If you’re just beginning, just experiment and try and read it out loud and listen to it and think is that the voice I want to portray to the world because that’s what happens. When you write, the words go on the pages and then the words go out to people. People read them differently, of course, according to wherever they sit on the faith journey or life journey. But you have to feel comfortable. That’s my voice. That’s what’s going out to the world and I’m happy with that voice. This is the voice that God’s given me.
And I think, if you feel like that, your writing will come across as confident and you will hit your sweet spot and the people who need to read your books, whether it’s one person or one million, it doesn’t matter. Your voice has touched the right person or the right people.
So, I wouldn’t get hung up on it too much. I would just say, “What has God given you? What’s really burning there? If it doesn’t fit the mould?”
That’s why my books didn’t get submitted to Christian publishers because they were like, “We don’t know what to do with it because it’s too different,” when I started. Now, of course, there are a lot more books like the ones I’m writing but when I started there weren’t.
So, just write what you really feel you’re led to write and it will just flow much better. If you try and fit a mould or you think you’re trying to write to what you think you should write, it will come out clunky and if you read my first novel, you will read it and go, “That is clunky! I can see what you mean!”
Donita Bundy: Well, Elaine, thank you so much.
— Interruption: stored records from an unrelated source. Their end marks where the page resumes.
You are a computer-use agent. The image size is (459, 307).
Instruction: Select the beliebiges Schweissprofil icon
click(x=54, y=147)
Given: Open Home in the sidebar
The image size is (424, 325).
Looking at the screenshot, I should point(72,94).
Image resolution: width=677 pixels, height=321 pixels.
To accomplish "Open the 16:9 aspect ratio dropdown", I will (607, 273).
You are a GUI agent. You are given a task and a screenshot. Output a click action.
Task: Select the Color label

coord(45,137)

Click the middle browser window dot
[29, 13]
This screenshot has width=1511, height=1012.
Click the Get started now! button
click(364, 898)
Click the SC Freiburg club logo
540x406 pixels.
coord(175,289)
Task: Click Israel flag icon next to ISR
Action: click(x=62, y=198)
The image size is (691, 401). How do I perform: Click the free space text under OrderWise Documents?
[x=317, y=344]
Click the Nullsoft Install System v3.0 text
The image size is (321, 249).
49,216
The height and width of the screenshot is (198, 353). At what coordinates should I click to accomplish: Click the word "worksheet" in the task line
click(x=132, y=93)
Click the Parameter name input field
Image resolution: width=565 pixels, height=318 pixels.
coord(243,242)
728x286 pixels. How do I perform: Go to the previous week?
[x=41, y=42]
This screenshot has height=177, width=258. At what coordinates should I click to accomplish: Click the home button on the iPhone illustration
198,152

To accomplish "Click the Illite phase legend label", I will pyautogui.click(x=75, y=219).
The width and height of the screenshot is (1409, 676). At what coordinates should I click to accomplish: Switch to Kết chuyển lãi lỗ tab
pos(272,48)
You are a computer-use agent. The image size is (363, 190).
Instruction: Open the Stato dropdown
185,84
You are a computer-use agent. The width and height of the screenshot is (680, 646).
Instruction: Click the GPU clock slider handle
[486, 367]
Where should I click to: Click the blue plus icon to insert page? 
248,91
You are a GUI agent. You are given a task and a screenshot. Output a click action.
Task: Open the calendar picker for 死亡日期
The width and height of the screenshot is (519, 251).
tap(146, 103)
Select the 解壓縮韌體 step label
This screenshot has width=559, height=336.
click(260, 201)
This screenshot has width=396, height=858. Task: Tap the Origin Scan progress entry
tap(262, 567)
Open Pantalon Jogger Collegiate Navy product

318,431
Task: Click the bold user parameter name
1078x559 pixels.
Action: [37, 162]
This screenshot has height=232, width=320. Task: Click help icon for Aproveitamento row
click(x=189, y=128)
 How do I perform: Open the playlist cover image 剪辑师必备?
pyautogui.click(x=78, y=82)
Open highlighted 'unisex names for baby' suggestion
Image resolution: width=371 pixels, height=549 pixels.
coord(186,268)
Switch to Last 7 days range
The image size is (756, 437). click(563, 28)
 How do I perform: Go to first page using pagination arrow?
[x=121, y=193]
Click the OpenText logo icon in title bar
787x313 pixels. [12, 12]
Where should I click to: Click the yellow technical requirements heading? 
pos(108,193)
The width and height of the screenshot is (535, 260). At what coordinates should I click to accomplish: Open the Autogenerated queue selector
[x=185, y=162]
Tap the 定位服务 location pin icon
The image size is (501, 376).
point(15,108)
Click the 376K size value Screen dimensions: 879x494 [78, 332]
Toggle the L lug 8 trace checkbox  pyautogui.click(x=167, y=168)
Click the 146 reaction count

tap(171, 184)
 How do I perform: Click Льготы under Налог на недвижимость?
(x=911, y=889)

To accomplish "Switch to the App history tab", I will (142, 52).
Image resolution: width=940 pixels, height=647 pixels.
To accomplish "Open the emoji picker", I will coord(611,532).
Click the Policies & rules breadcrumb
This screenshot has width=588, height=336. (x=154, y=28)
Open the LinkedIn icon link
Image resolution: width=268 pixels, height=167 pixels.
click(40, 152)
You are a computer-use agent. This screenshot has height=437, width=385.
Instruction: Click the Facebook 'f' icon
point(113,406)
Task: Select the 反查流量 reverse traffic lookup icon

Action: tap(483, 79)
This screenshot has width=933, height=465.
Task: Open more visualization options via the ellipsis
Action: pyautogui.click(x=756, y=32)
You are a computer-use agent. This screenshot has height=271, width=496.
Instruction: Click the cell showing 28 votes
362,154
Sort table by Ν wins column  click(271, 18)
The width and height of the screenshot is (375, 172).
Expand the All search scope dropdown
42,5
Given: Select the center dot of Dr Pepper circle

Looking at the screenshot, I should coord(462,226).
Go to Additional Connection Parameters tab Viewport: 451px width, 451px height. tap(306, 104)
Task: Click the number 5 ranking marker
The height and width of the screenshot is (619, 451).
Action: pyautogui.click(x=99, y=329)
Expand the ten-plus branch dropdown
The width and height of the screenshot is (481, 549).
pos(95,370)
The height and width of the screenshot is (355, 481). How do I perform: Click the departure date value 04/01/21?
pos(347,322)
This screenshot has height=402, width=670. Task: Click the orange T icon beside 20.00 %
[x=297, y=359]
That is great advice. Not just for new writers, new Gracewriters, but for all of us. And what a great time to hear it starting out a New Year. So, again, thank you for your time and your advice and sharing a bit of your story today.
Elaine Fraser: Thank you. Lovely, thank you.
Belinda Pollard: Yes, thank you, Elaine. How about I pray for youand for the Gracewriters with the New Year.
Heavenly Father, we thank you for Elaine and for the things that you have taught her, the things that you have done through her. The way that you have led her in obedience even in hard times and on adventures and possibilities. And we thank you that she’s using all of that experience and all of those gifts to help encourage others, especially other writers, into adventures.
And we do pray that you will bless her writing and her publishing in this coming year and also for all the Gracewriters out there that you will fill them with your inspiration for the particular task that you have for them. The possibilities that you have for them. The readers that you have for them.
And we entrust the New Year and everything in our lives to you. In Jesus’ name. Amen.
Belinda Pollard: Elaine Fraser, thank you so much for these ideas and inspiration that you’ve given us as we start this New Year. We really appreciate it.